§ **TEXT**:
────────────────
You don’t even have to look outside our borders anymore to realize what should be common sense.
By: D. R. Tucker, Political Animal Blog, The Washington Monthly, June 14, 2015
“Gun Nuts: Arm The Mentally Ill!”: Is This The Week The NRA Finally Jumped The Shark?
What a week it’s been for the Second Amendment. For starters, noted political philosopher Vince Vaughn said firearms should be available like they’re in candy machines at our nation’s schools. Probably because you never know when you’ll have to engage in pitched battle with Dean Pritchard to keep your frat house on campus.
OK, that’s not the actual reason, but his regurgitation of pretty much every inane—and wrong!—talking point he seems to have snorted off the National Rifle Association looking glass is no less fictitious.
But I guess there must be a full moon out for the wolves of Winchester this week, because along with the wit and wisdom of Mr. Vaughn, the NRA’s decided to pop off about the rights of domestic abusers and the dangerously mentally ill to have access to any ol’ gun they please.
────────────────
§ **GIVEN ENTRIES**:
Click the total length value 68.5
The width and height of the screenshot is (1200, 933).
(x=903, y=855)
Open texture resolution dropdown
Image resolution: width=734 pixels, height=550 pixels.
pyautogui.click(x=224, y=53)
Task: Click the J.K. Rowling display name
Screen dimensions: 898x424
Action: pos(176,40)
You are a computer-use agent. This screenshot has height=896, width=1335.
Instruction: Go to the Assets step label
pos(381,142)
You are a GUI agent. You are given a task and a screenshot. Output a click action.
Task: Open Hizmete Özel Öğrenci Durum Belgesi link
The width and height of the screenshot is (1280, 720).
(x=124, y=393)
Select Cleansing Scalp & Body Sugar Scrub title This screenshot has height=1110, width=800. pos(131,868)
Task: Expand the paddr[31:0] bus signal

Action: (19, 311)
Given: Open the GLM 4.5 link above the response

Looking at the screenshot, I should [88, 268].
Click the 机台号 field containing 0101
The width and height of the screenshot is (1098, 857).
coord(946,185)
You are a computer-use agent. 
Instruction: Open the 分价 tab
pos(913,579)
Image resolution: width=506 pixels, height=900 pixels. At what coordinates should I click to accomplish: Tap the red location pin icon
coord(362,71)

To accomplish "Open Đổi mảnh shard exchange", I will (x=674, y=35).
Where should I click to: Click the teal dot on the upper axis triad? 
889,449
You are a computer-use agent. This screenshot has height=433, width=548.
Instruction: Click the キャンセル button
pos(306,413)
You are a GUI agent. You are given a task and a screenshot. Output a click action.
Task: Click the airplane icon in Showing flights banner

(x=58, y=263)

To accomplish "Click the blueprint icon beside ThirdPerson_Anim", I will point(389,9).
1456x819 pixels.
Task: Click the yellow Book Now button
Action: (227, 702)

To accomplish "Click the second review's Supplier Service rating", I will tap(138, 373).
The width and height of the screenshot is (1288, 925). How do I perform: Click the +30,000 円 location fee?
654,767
────────────────
§ **PROBLEM SET**:
a. Translate this sentence from the NRA article into Spanish: "What a week it’s been for the Second Amendment."
b. Reproduce the NRA article word for word, everything from "By: D. R. Tucker, Political" down to "no less fictitious.".

§ **EXERCISE ANSWERS**:
a. Qué semana ha sido para la Segunda Enmienda.

b.
By: D. R. Tucker, Political Animal Blog, The Washington Monthly, June 14, 2015
“Gun Nuts: Arm The Mentally Ill!”: Is This The Week The NRA Finally Jumped The Shark?
What a week it’s been for the Second Amendment. For starters, noted political philosopher Vince Vaughn said firearms should be available like they’re in candy machines at our nation’s schools. Probably because you never know when you’ll have to engage in pitched battle with Dean Pritchard to keep your frat house on campus.
OK, that’s not the actual reason, but his regurgitation of pretty much every inane—and wrong!—talking point he seems to have snorted off the National Rifle Association looking glass is no less fictitious.